Neither does copilot.

eptcyka · on May 8, 2023

But it does though. There have been many times where this was the case.

Kiro · on May 8, 2023

It only happens if you bait it really hard and push it into a corner. That's not representative at all. I use Copilot to write highly niched code that's based on my own repo. It's simply amazing at understanding the context and suggest things I was about to write anyway. Nothing it produces is just copypasted character by character. Not even close.

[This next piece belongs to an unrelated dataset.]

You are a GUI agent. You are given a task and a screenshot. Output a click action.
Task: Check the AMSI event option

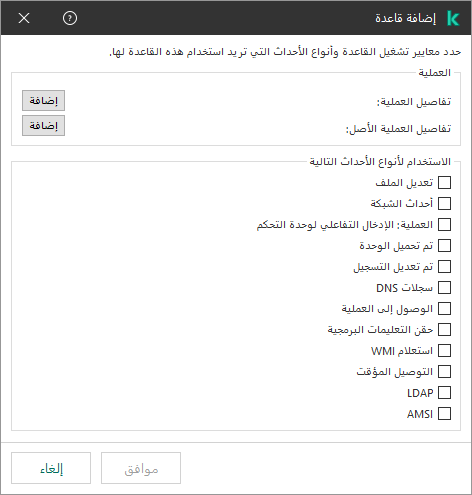pyautogui.click(x=444, y=414)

bamboozled · on May 8, 2023

As others have pointed out, it means the model contains copyrighted material. So I guess that’s totally illegal. Like if I ripped a Windows ISO, zipped it up and shared it with half the world. You know what would happen to me don’t you ?

Kiro · on May 8, 2023

Not the same thing at all. The data isn't just sitting there in a store inside the model that you can query. No-one would be able to look at the raw data and find any copyrighted material, even if all it was trained on was copyrighted code (which I agree is an issue).

ChatGTP · on May 9, 2023

There’s a lot of misconceptions here but LLMs and stable diffusion have spat out copyrighted material verbatim.

So that’s not accurate.

Kiro · on May 9, 2023

What is not accurate? They are still not storing any material internally, even if the patterns they have learned can cause them to output copyrighted material verbatim. People need to break out of the mental model that an LLM is just a bunch of pointers fetching data from an internal data store.

ChatGTP · on May 10, 2023

Have a read through other comments on this thread, you'll see some good examples.